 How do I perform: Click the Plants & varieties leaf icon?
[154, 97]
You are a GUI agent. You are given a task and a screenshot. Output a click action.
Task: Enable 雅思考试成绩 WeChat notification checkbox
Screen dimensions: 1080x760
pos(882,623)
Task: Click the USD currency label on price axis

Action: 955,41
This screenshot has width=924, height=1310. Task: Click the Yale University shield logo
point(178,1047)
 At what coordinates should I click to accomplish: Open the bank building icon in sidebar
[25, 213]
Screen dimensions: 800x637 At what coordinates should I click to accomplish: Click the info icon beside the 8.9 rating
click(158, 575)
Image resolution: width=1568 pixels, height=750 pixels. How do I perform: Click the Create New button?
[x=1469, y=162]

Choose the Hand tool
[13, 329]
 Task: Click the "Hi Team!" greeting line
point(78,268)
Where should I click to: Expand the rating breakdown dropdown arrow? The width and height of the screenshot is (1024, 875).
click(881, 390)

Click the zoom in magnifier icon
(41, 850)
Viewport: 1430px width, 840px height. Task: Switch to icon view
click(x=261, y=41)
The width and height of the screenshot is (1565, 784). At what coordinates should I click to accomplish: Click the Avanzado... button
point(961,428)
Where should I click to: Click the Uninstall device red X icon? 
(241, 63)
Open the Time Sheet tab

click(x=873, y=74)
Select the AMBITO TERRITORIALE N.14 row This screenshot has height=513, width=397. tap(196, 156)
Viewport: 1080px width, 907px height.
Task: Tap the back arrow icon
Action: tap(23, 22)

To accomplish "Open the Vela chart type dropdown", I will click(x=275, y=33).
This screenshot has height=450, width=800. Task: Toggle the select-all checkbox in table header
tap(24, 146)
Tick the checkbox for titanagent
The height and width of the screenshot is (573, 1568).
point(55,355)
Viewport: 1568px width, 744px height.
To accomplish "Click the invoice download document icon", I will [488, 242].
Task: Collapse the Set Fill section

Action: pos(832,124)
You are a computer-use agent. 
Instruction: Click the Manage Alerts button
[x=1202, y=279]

■ Short task:
Rewrite the records in the stretch from the line containing "Image resolution: width=1568" through the line containing "point(78,268)", replacing "Hand tool" with "Move tool" and leaving everything else unchanged.

■ Answer to the problem:
Image resolution: width=1568 pixels, height=750 pixels. How do I perform: Click the Create New button?
[x=1469, y=162]

Choose the Move tool
[13, 329]
 Task: Click the "Hi Team!" greeting line
point(78,268)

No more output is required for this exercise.